Exercise goal -
Reproduce the entries verbatim from the line containing "Expand the File Explorer (文件资源管理器) arrow" through the line containing "Open the calling webhook Method dropdown", both lines included. Omit the pictures from your answer.

Provided information -
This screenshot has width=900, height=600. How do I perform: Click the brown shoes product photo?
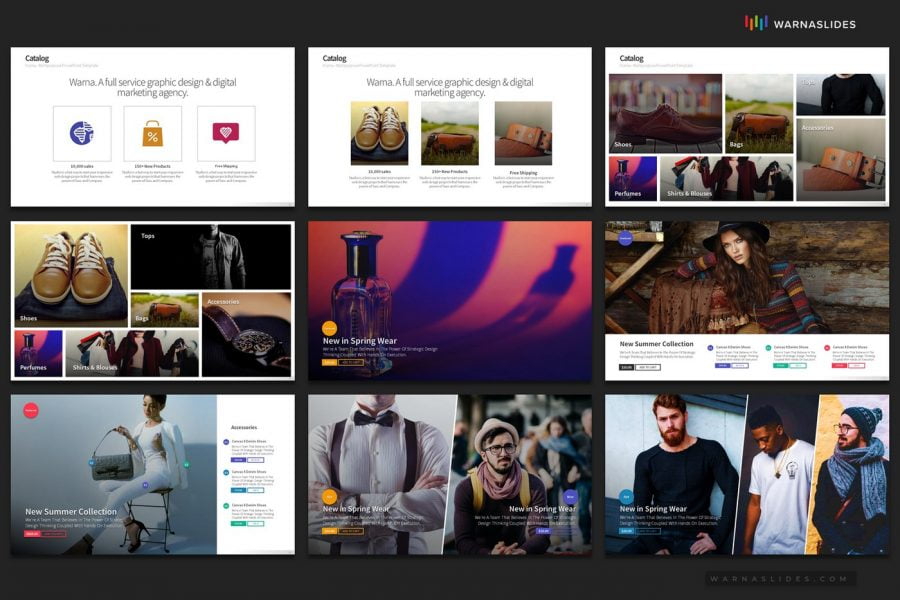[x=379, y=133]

---

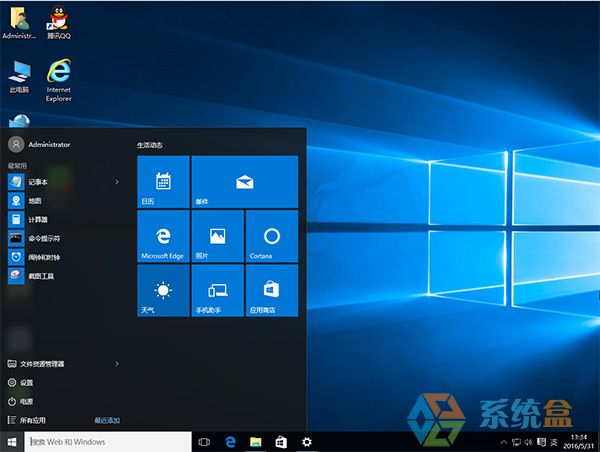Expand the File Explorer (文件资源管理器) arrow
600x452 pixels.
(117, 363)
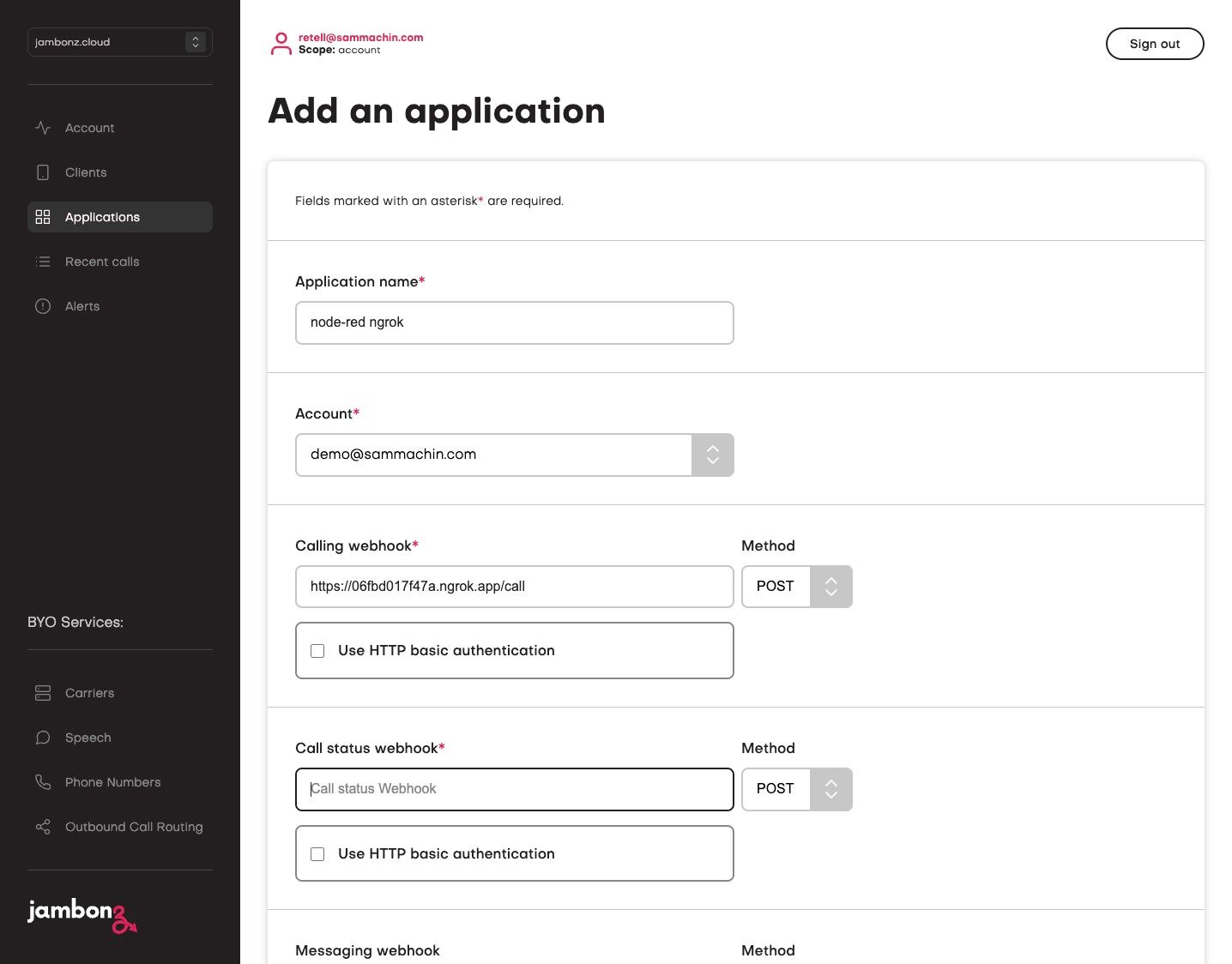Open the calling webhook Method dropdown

--

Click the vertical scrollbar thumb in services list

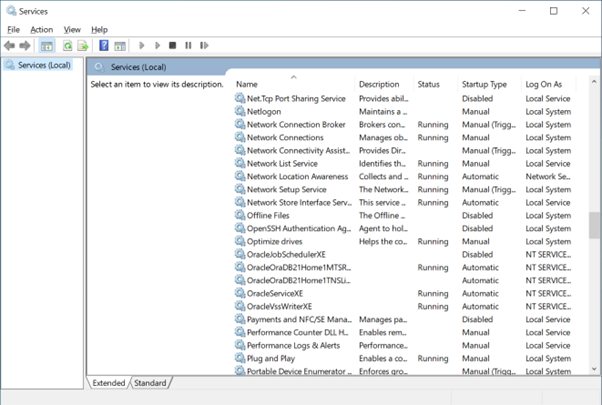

Right answer -
Expand the File Explorer (文件资源管理器) arrow
600x452 pixels.
(117, 363)
Open the calling webhook Method dropdown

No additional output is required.